[Data excerpts]
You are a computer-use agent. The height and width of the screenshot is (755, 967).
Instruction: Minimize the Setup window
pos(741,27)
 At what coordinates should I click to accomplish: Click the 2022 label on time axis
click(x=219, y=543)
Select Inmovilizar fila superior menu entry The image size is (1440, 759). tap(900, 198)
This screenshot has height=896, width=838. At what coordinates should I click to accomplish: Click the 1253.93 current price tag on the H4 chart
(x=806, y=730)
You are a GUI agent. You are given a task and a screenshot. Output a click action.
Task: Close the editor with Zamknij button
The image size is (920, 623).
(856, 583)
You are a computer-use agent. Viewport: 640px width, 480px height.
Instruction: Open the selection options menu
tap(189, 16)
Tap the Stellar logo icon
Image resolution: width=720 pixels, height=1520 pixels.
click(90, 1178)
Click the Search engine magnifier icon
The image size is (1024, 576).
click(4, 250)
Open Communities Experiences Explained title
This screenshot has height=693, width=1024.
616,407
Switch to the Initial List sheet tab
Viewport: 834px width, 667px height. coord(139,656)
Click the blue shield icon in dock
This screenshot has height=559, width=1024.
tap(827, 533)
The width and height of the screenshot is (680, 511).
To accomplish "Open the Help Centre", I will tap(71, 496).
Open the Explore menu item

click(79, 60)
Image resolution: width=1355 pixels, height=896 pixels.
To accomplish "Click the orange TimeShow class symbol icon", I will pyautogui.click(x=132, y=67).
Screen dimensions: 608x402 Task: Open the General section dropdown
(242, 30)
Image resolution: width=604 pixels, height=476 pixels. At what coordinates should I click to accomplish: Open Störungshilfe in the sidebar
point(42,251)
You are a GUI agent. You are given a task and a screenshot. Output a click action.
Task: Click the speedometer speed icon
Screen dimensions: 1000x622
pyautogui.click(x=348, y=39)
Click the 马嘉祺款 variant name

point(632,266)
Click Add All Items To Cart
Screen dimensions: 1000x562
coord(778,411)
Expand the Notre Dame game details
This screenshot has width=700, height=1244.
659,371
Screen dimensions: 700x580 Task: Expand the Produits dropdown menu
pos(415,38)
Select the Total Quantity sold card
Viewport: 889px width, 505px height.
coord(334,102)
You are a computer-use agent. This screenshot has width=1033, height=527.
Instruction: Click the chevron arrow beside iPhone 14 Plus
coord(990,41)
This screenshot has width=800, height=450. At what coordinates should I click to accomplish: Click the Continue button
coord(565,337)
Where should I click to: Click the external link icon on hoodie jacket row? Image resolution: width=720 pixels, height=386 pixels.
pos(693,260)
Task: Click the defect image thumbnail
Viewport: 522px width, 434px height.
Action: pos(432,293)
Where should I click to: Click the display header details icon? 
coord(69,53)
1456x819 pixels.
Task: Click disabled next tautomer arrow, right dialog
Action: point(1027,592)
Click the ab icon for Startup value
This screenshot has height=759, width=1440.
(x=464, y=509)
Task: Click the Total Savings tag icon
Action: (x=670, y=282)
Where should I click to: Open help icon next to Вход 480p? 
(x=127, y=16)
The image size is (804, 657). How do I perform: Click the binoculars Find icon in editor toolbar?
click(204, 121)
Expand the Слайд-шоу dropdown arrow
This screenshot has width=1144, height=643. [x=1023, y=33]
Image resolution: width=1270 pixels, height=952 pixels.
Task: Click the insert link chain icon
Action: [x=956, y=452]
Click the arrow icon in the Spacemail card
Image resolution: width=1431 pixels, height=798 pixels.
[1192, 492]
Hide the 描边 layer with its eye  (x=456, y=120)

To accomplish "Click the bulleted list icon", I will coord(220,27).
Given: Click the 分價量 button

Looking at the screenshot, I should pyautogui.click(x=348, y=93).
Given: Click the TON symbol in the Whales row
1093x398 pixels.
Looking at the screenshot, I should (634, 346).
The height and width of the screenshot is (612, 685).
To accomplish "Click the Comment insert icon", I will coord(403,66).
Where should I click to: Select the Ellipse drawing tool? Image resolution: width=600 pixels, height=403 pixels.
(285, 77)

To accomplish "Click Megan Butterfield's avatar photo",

> [TRY IT]: In the entries above, the lines from the one bearing "Task: Close the editor with Zamknij button" up to and including the one bearing "The width and" should be transcribed exactly; no other line is wanted.

> [RESULT]:
Task: Close the editor with Zamknij button
The image size is (920, 623).
(856, 583)
You are a computer-use agent. Viewport: 640px width, 480px height.
Instruction: Open the selection options menu
tap(189, 16)
Tap the Stellar logo icon
Image resolution: width=720 pixels, height=1520 pixels.
click(90, 1178)
Click the Search engine magnifier icon
The image size is (1024, 576).
click(4, 250)
Open Communities Experiences Explained title
This screenshot has height=693, width=1024.
616,407
Switch to the Initial List sheet tab
Viewport: 834px width, 667px height. coord(139,656)
Click the blue shield icon in dock
This screenshot has height=559, width=1024.
tap(827, 533)
The width and height of the screenshot is (680, 511).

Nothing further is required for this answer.